[Строки из набора данных]

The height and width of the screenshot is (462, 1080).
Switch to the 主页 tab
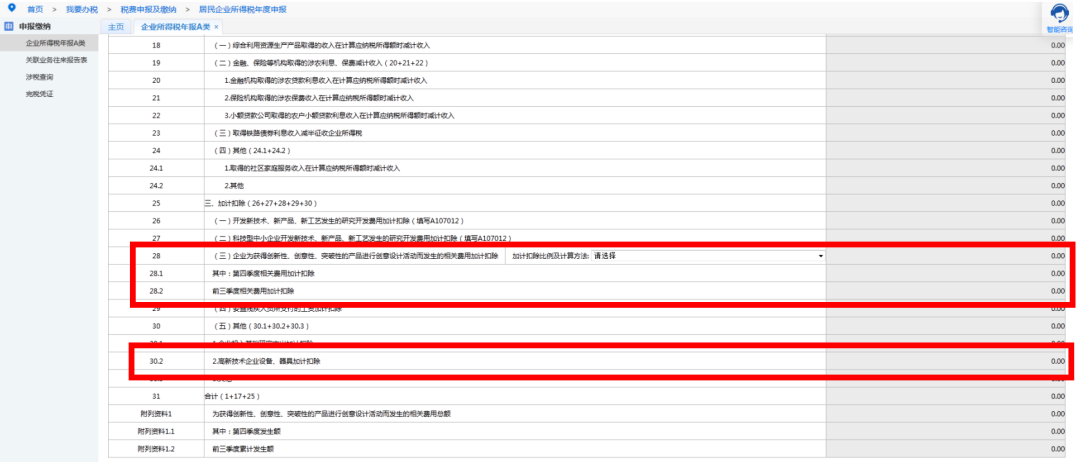pyautogui.click(x=116, y=27)
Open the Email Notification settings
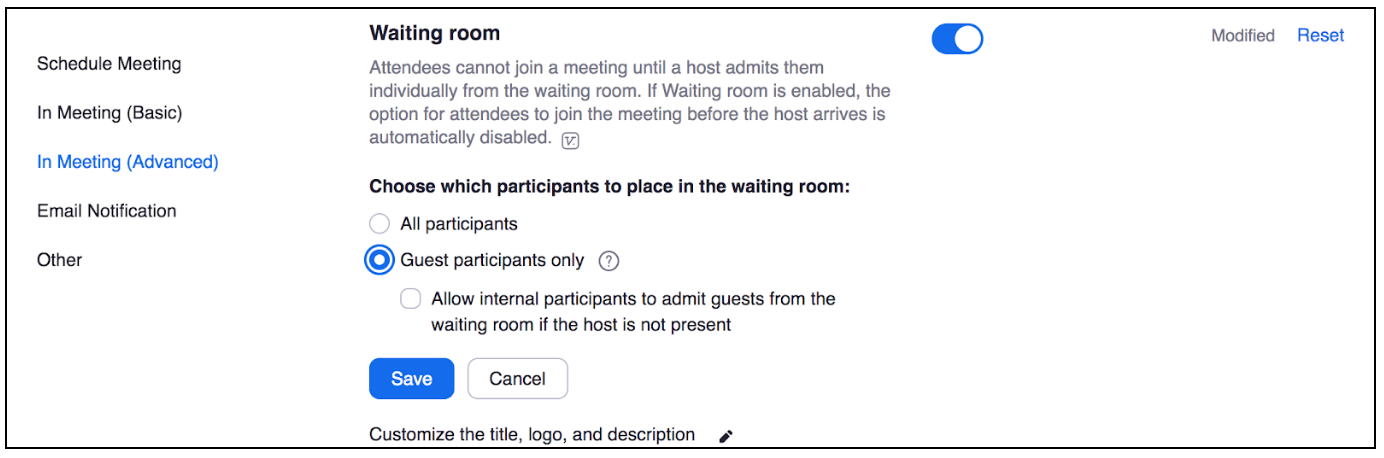Image resolution: width=1384 pixels, height=458 pixels. pyautogui.click(x=107, y=211)
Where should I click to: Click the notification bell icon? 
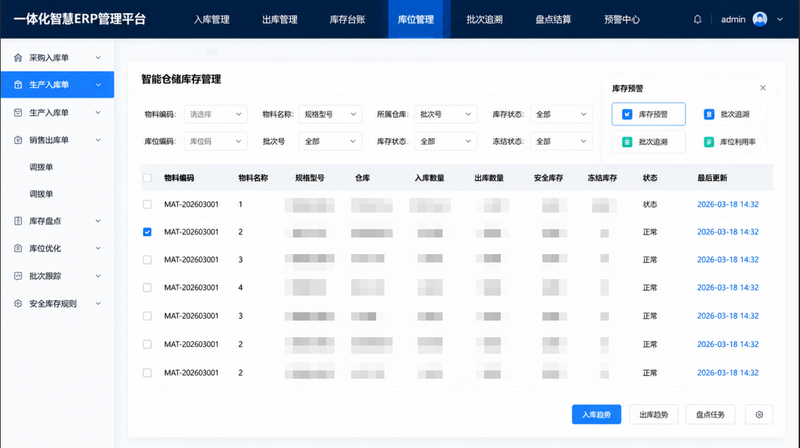(x=697, y=19)
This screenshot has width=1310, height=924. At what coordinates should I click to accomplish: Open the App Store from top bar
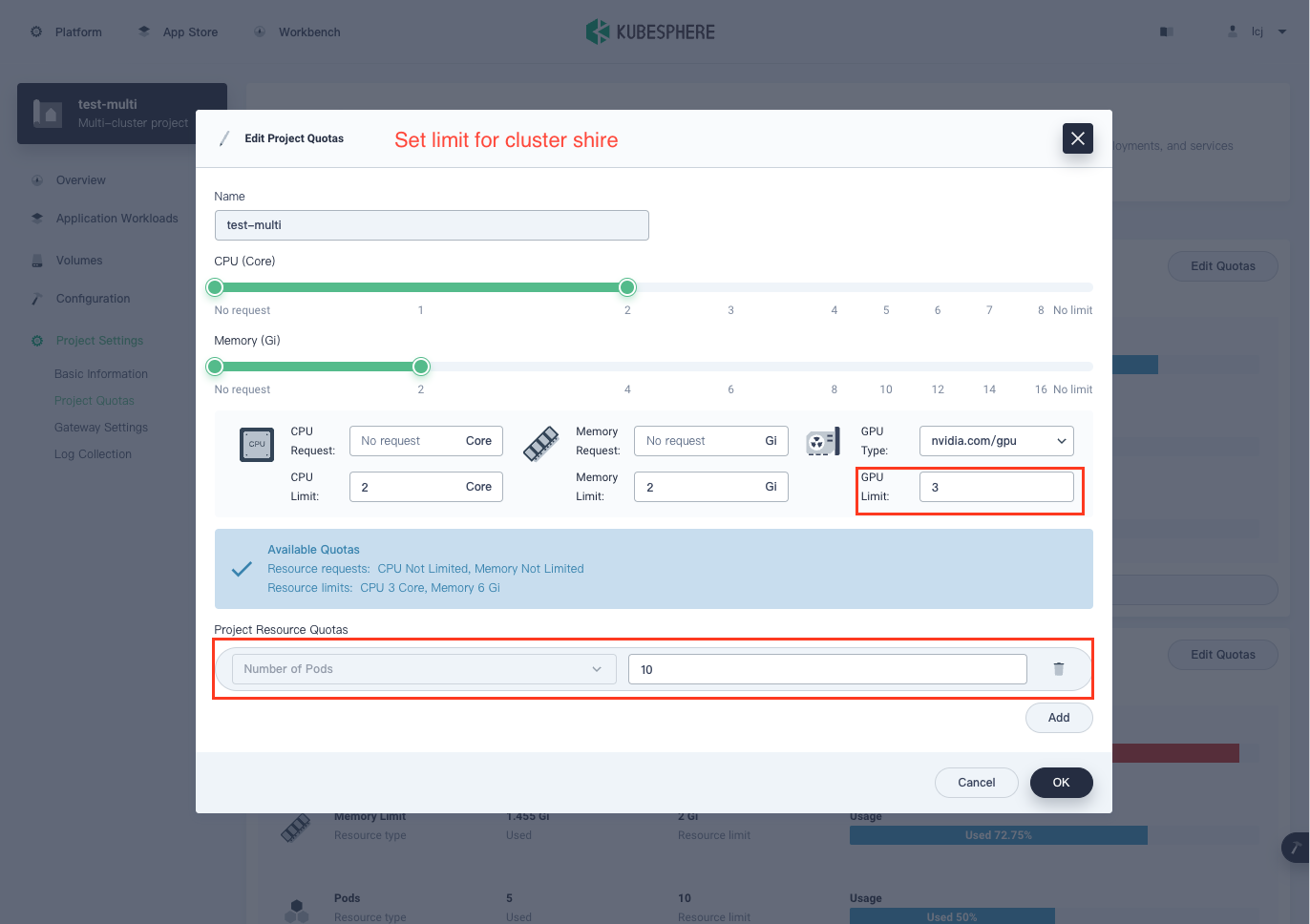click(x=142, y=32)
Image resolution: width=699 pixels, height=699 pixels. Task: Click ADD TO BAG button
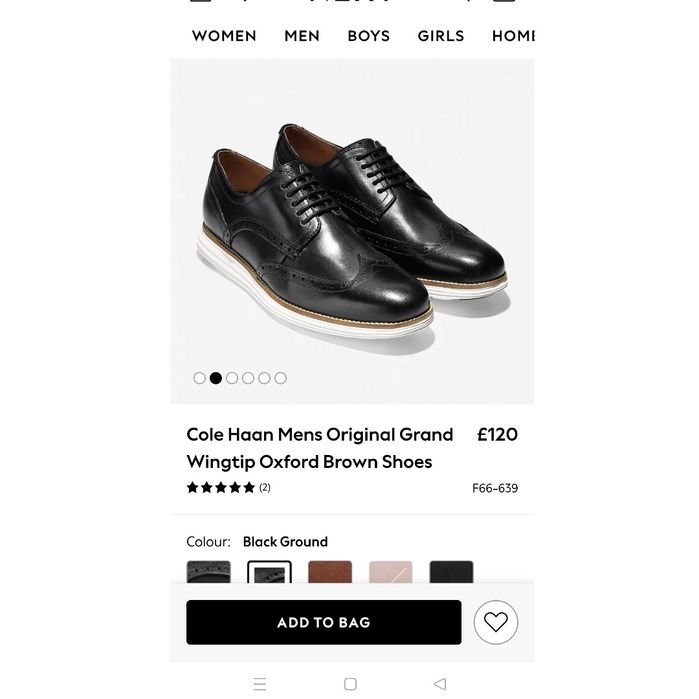coord(323,622)
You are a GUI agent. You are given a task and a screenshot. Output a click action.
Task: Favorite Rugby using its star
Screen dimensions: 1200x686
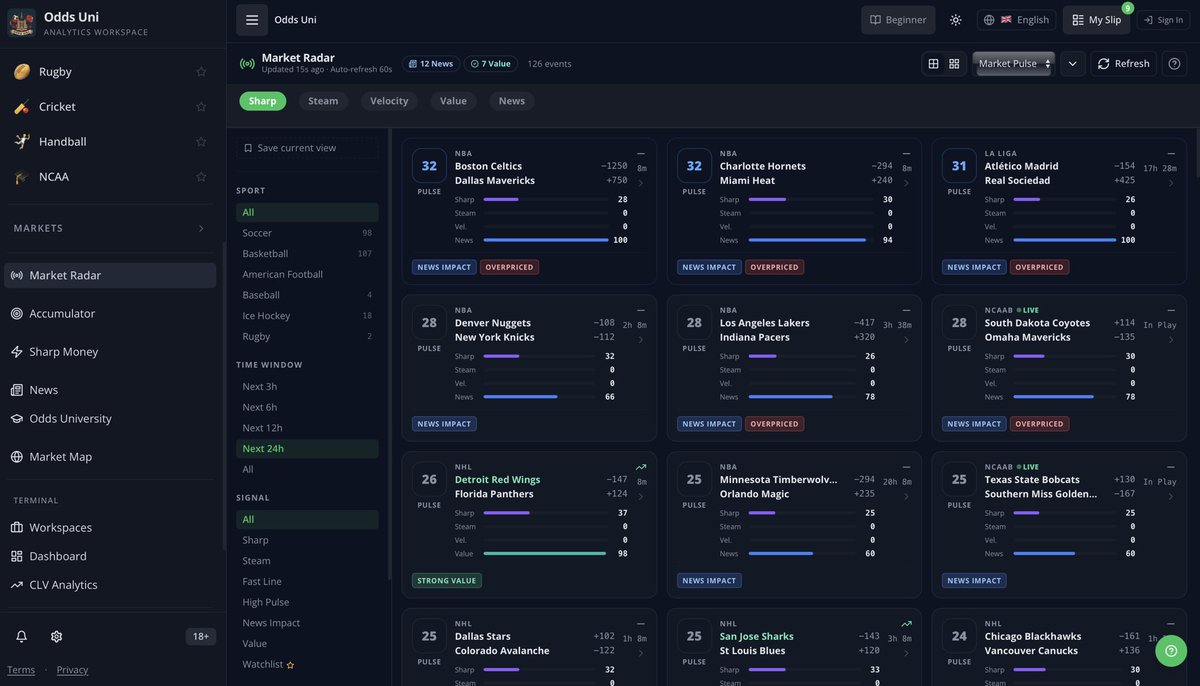point(200,71)
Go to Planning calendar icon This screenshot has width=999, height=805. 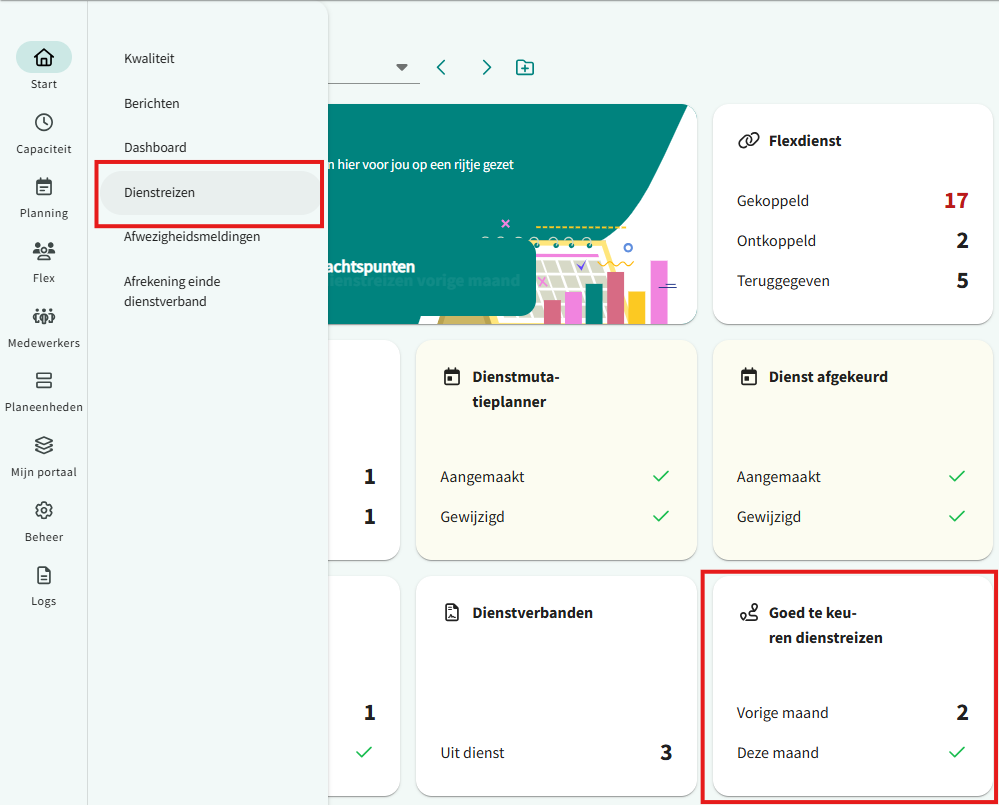coord(43,187)
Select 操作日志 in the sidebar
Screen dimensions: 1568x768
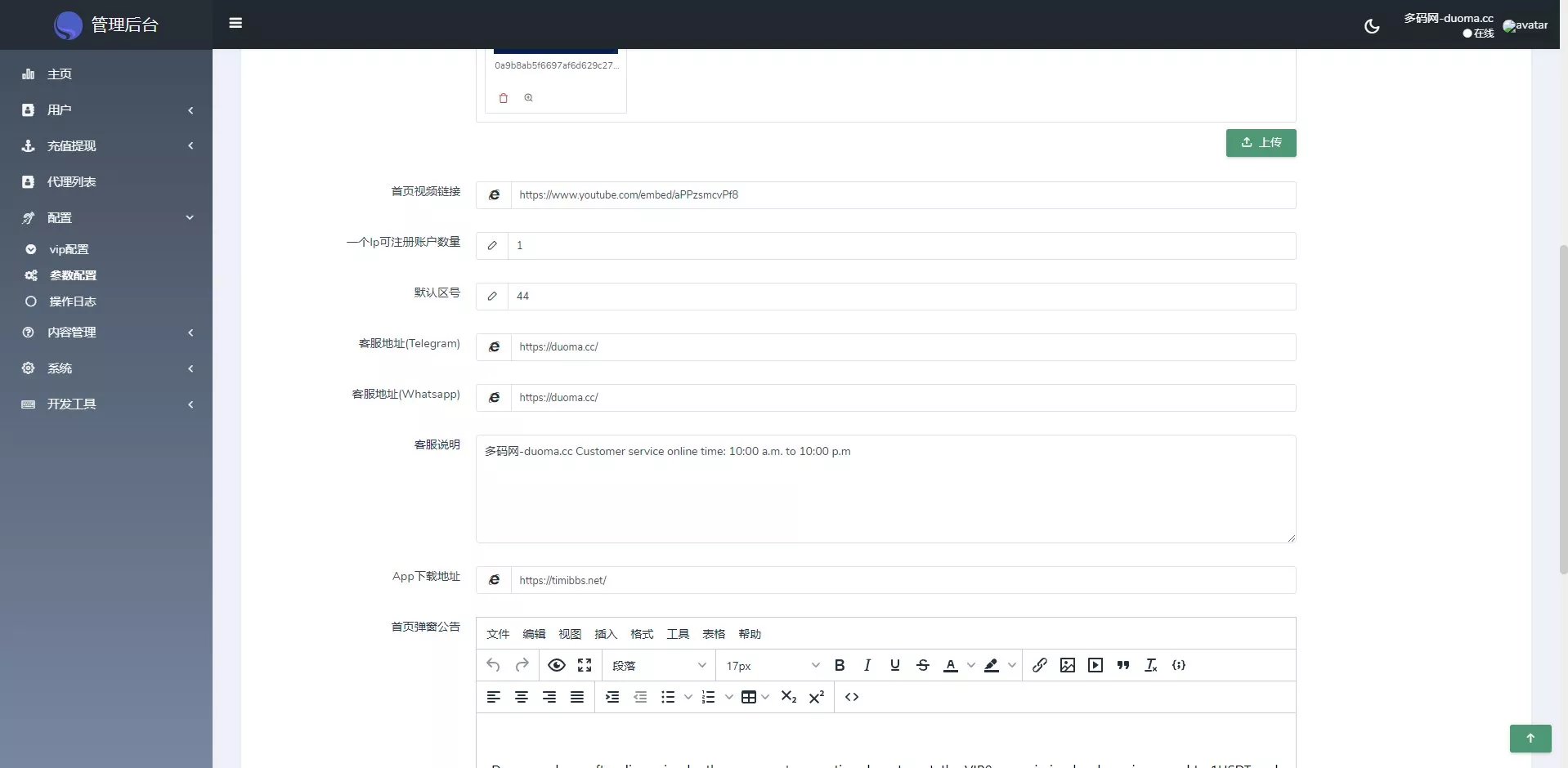tap(73, 301)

**ЗАДАНИЕ**
Преобразуйте в нумерованный список всё от строки, содержащей «This screenshot has width=1310, height=924.», до строки, содержащей «point(200,71)», включительно, опустив пустые строки. Картинки в ответ не включайте.

**ПОЛНЫЙ ОТВЕТ**
1. This screenshot has width=1310, height=924. At what coordinates should I click to accomplish: Open the App Store from top bar
2. click(x=142, y=32)
3. Image resolution: width=699 pixels, height=699 pixels. Task: Click ADD TO BAG button
4. coord(323,622)
5. You are a GUI agent. You are given a task and a screenshot. Output a click action.
6. Task: Favorite Rugby using its star
7. Screen dimensions: 1200x686
8. point(200,71)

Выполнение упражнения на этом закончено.